* Material for this task *

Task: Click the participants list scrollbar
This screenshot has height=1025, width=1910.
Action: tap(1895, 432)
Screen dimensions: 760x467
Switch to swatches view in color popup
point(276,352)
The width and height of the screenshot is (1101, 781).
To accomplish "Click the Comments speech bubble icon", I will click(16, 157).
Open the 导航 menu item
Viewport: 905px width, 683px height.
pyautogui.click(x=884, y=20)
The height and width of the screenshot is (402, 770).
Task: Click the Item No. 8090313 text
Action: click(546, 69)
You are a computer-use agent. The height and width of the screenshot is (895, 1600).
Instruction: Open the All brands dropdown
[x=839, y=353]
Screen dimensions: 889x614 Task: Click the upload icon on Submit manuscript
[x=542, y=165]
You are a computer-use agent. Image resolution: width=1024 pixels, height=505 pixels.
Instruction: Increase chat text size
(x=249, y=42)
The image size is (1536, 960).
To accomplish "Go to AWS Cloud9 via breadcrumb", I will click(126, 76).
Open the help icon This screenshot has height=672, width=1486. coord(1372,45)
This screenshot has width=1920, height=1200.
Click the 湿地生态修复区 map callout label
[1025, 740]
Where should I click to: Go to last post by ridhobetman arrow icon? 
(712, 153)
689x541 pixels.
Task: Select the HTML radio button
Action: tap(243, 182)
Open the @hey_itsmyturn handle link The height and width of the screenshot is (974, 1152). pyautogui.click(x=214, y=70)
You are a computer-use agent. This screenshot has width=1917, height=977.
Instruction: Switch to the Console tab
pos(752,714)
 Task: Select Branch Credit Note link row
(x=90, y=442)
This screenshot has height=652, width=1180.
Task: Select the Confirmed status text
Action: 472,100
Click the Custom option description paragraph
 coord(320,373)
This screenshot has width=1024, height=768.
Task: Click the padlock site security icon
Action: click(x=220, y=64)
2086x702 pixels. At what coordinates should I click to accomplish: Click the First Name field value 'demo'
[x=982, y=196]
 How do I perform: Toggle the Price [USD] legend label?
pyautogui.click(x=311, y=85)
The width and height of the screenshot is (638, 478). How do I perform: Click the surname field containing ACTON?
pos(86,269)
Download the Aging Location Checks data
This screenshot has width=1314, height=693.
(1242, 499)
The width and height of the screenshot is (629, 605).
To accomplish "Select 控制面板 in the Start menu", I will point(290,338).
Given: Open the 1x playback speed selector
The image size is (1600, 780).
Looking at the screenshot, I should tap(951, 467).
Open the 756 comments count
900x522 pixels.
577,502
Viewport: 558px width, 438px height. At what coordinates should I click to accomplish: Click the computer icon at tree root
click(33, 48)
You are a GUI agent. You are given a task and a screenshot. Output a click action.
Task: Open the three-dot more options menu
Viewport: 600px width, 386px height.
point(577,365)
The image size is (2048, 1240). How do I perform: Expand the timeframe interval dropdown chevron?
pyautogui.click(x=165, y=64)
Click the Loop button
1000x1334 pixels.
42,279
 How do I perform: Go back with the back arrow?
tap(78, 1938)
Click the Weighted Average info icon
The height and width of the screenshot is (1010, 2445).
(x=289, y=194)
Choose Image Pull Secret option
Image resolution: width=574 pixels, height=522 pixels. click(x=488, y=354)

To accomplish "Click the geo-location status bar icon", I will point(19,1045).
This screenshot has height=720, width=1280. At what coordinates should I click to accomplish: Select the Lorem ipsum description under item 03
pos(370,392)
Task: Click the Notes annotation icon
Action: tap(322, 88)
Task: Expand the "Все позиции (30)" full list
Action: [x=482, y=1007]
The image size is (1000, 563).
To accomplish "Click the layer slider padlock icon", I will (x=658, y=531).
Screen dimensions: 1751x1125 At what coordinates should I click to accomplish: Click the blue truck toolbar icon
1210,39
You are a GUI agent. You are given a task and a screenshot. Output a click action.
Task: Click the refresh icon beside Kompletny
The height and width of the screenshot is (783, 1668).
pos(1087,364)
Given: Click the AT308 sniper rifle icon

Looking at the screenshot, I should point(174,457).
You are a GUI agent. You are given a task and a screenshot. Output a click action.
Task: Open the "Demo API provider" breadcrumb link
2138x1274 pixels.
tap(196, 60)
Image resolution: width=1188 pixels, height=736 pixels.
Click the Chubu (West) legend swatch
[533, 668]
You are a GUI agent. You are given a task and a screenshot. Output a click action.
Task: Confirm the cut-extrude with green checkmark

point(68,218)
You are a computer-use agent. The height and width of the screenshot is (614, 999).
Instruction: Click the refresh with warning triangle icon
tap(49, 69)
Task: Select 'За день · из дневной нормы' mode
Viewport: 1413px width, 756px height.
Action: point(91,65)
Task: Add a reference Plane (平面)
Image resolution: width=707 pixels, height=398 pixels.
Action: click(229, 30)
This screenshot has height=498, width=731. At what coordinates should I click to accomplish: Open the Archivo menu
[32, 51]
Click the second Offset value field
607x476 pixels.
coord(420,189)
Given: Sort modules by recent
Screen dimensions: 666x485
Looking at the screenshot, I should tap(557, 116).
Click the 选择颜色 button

* What is expected *
Pick out every line in the listing above that contains the word "resolution", and copy each of those lines in full.

* Result below *
You are a computer-use agent. Image resolution: width=1024 pixels, height=505 pixels.
Image resolution: width=574 pixels, height=522 pixels. click(x=488, y=354)
Image resolution: width=1188 pixels, height=736 pixels.
Image resolution: width=707 pixels, height=398 pixels.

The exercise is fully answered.